(Collected data entries)
++++++
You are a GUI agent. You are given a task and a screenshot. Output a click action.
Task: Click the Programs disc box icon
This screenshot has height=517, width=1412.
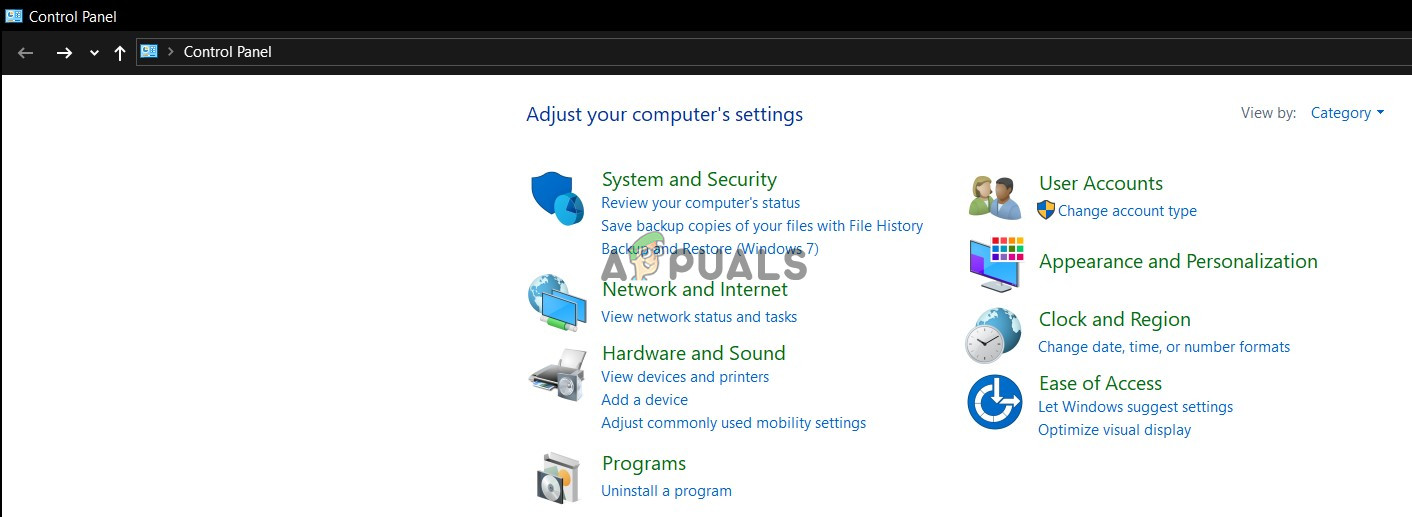pos(557,477)
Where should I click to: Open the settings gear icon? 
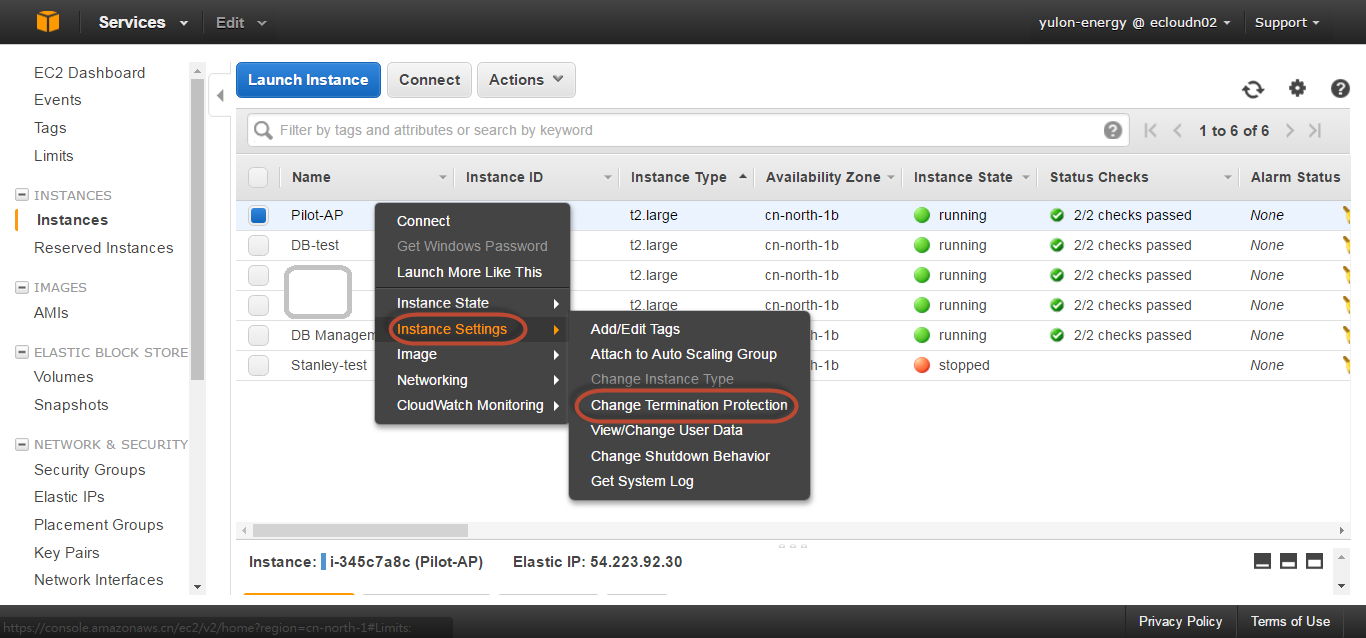pos(1297,88)
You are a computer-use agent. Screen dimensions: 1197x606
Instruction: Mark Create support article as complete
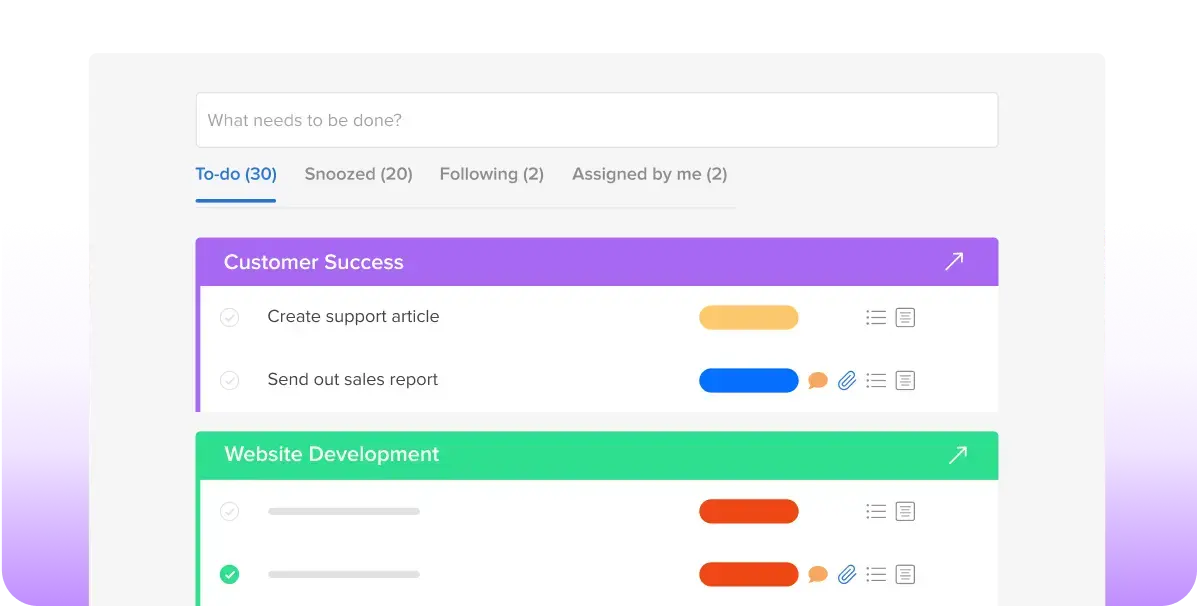230,316
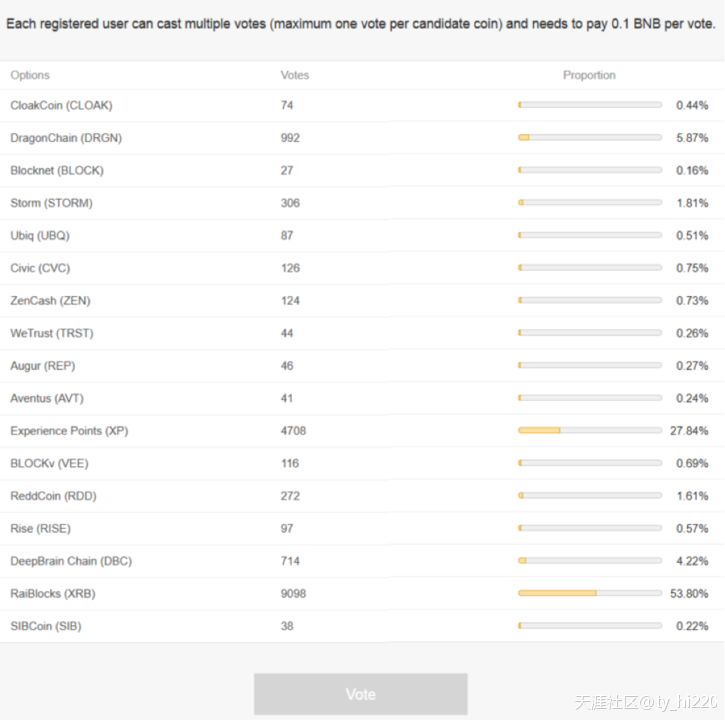The height and width of the screenshot is (720, 725).
Task: Click the Proportion column header
Action: point(589,75)
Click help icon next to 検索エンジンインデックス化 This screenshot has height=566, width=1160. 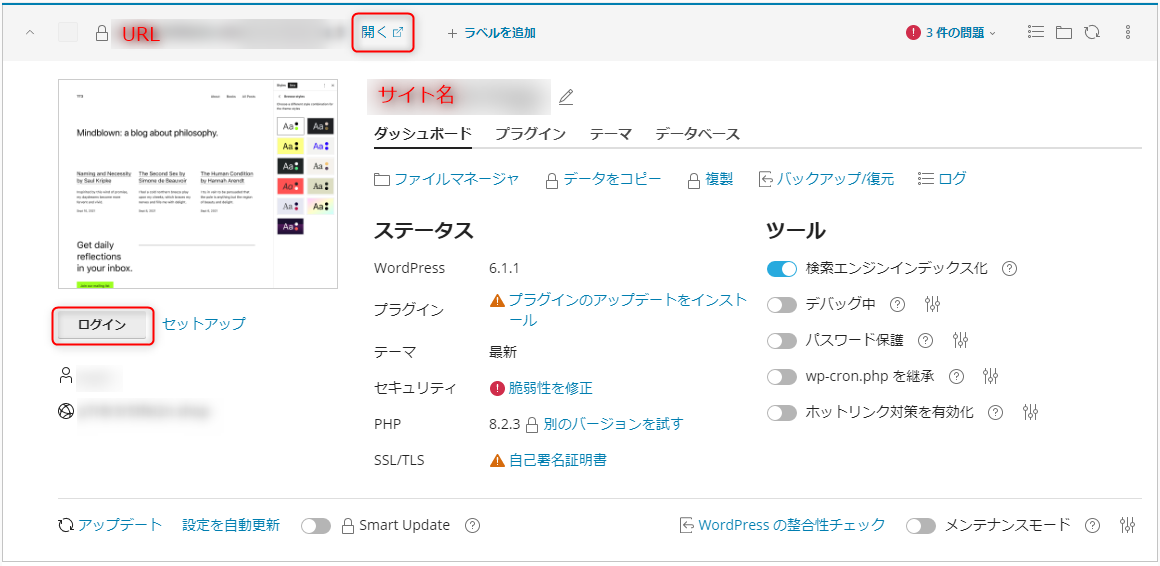coord(1009,268)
++++++
* ABOUT THIS EXERCISE: Show every line of the records above that contains the word "agent".

* WORKED SOLUTION:
You are a GUI agent. You are given a task and a screenshot. Output a click action.
You are a computer-use agent. Screen dimensions: 1197x606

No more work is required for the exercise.